Demand for ivory in consumer markets, particularly in Asia, needs to be addressed but simultaneously we must fundamentally change the cost-benefit equation for criminal leaders and drive them out of business.

Over the past four years the Tanzanian serious crimes investigation has arrested nearly 900 individuals involved in ivory poaching yet the trade continues.

Convicting the leaders who run the networks is still rare which is where financial measures and investigations need to be used more systematically, just as they are used to tackle the funding of al Shabaab, drugs, human trafficking and other organised crime.

Anti-money laundering measures and financial investigation that trace the money can help to identify the accomplices and ringleaders of those who are caught red-handed; identify and seize laundered assets and property; track the movement of individuals; link suspects to criminality and has played a critical role in successful convictions.

The scale of the trade in illegal wildlife is such that criminals have to rely on formal financial systems to launder their money — through banks, money exchanges or mobile-based transfers — and this makes them vulnerable to regulation and detection.

There are three areas governments and law enforcement agencies can improve on to deter would-be poachers who want to launder their money.

These are the foundations of our EU-funded programme to help ten East African countries prevent money laundering and terrorist funding. First, better understand the specific methods and channels used by poachers and launderers and tighten up loopholes.

Second, it is about increasing the threat of being caught, convicted and financially punished. Often it is only the lower level poachers and traders that are convicted in Africa but the sentencing of ivory smuggling leader, Feisal Mohammed, for 20 years in 2016, following cooperation between Tanzanian and Kenyan authorities, was a rare instance of cross-border cooperation and illustrates what can be done.

Third, authorities can increase the costs of being caught as well as its likelihood. Forfeiture of assets is key to ensuring crime does not pay. As well as putting the criminals under pressure, the money systems on which they depend can be held responsible.

Too often in East Africa the interception of an ivory shipment and capture of low-level poachers is the end rather than the beginning of an investigation.

Law enforcers need to see poachers as part of a organised criminal system.
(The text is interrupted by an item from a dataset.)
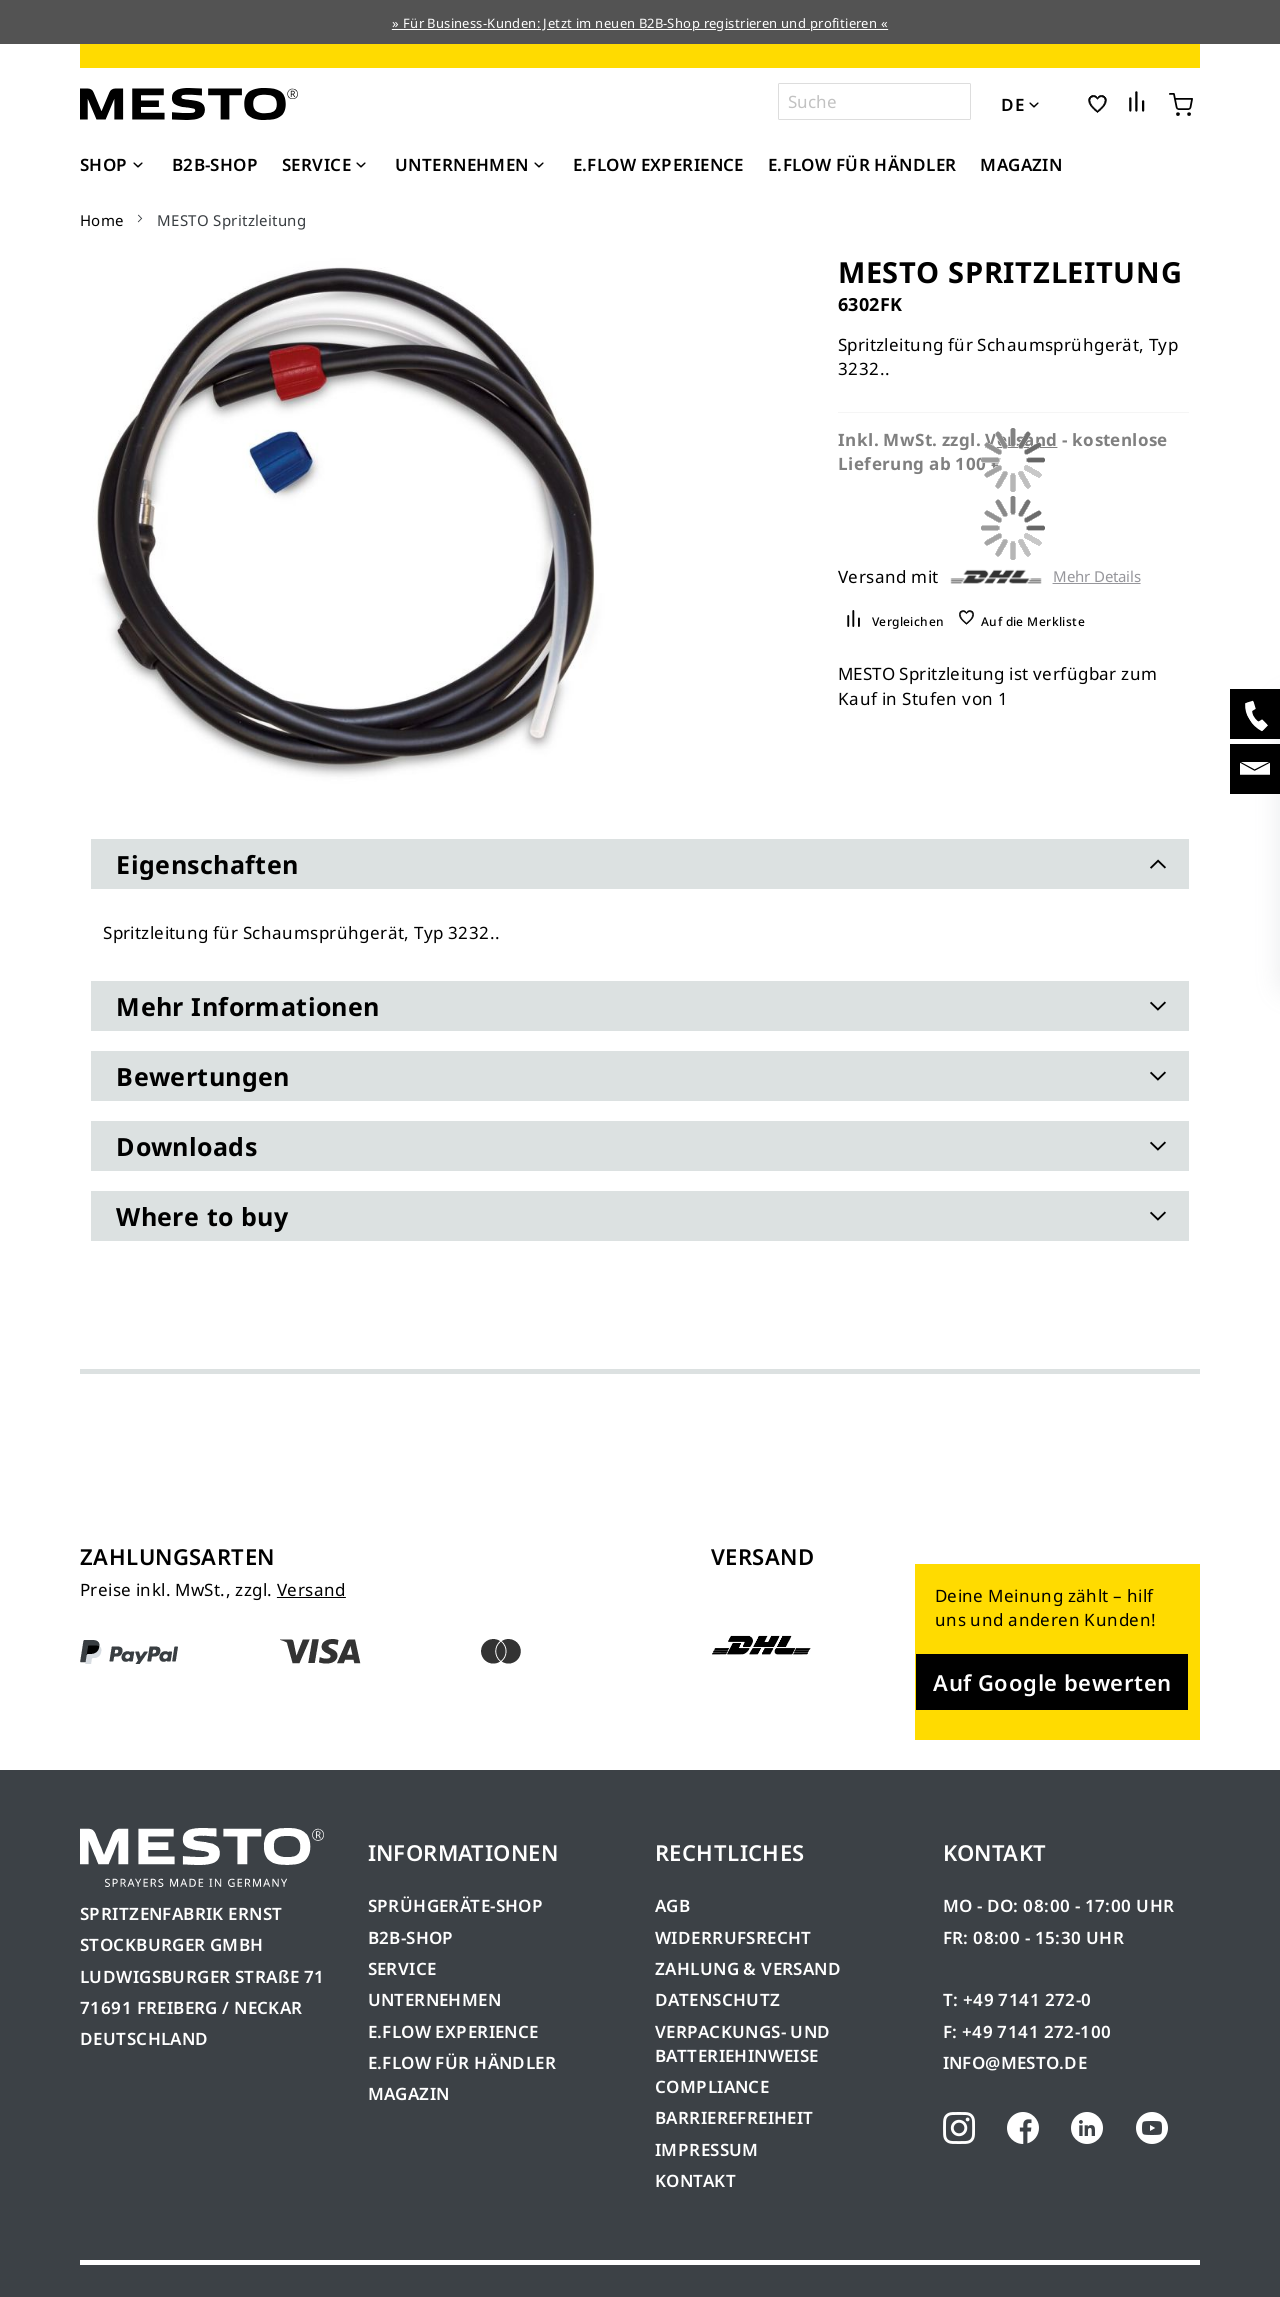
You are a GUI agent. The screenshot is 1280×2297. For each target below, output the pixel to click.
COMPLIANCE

The Akasha brothers, who were extradited from Kenya and charged in the US with being ringleaders of a major heroin smuggling network, were also linked to 30 tonnes of ivory seizures as a result of extensive undercover operations by US investigators.

Some East African countries’ financial investigation units are too small and under-resourced for the scale of the criminal economy they are mandated to uncover. There also needs to be greater powers for investigators to extract confidential data from financial institutions.
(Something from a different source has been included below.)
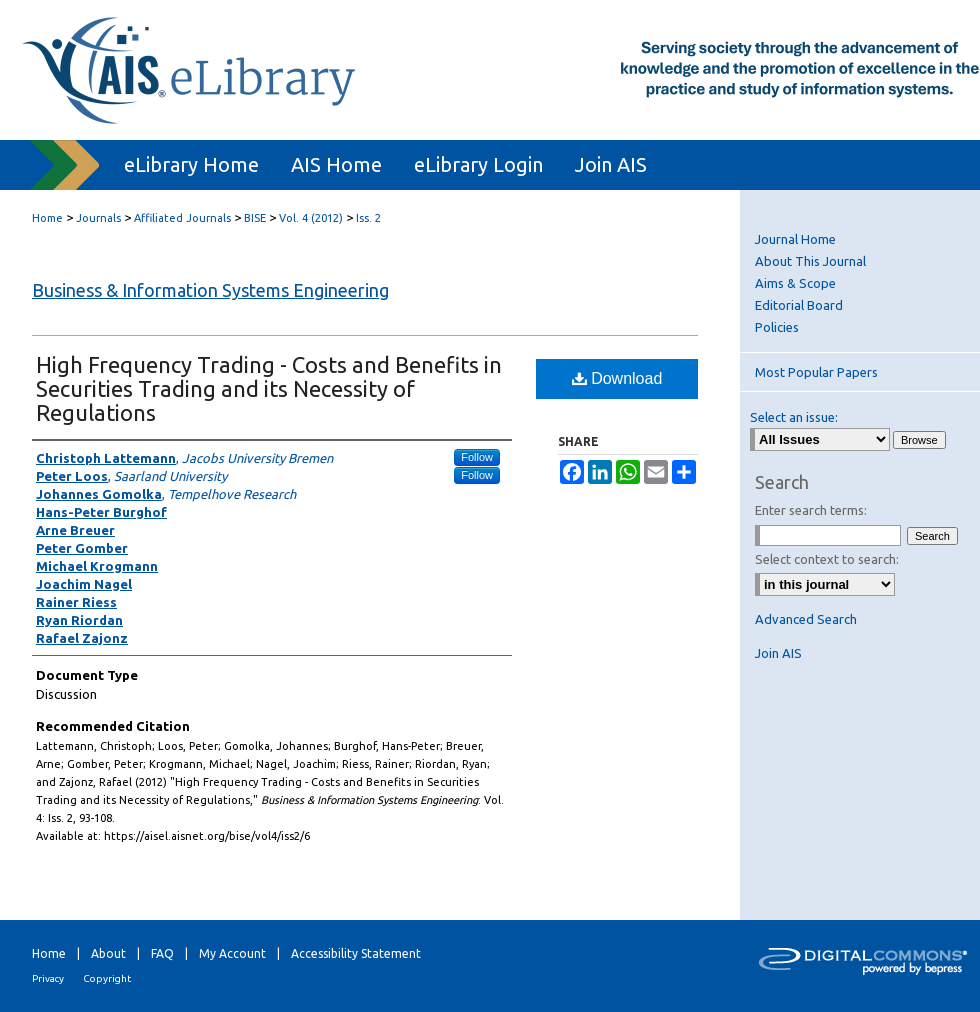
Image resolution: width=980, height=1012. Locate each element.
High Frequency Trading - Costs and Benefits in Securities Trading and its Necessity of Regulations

The former British Prime Minister, Gordon Brown, compared financial information and forensic accounting to the impact fingerprints and DNA brought about in criminal investigations in previous centuries.
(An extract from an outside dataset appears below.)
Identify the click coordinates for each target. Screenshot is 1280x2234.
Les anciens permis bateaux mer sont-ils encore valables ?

In the lead up to this year’s London conference on wildlife crime there is an opportunity to focus attention on using these tools with greater effect to disrupt a global problem.

Money laundering and related organised crime, such as wildlife crime, is by its nature impossible to accurately quantify. Recent estimates have put the economy of money laundering at around 2-5 per cent of global GDP, or in the trillions of US dollars.

Concentrated in certain sectors in some countries money laundering can undermine investment, jobs and economic growth.

In poaching, the damage to people and animals, and the scale of profits involved, are all too visible. The sight of bloody carcasses of elephants and heaps of seized ivory reflects the cost to African wildlife and how the sale of a country’s national treasures continues to profit just a few.

David Hotte is an EU financial investigation and anti-money laundering expert.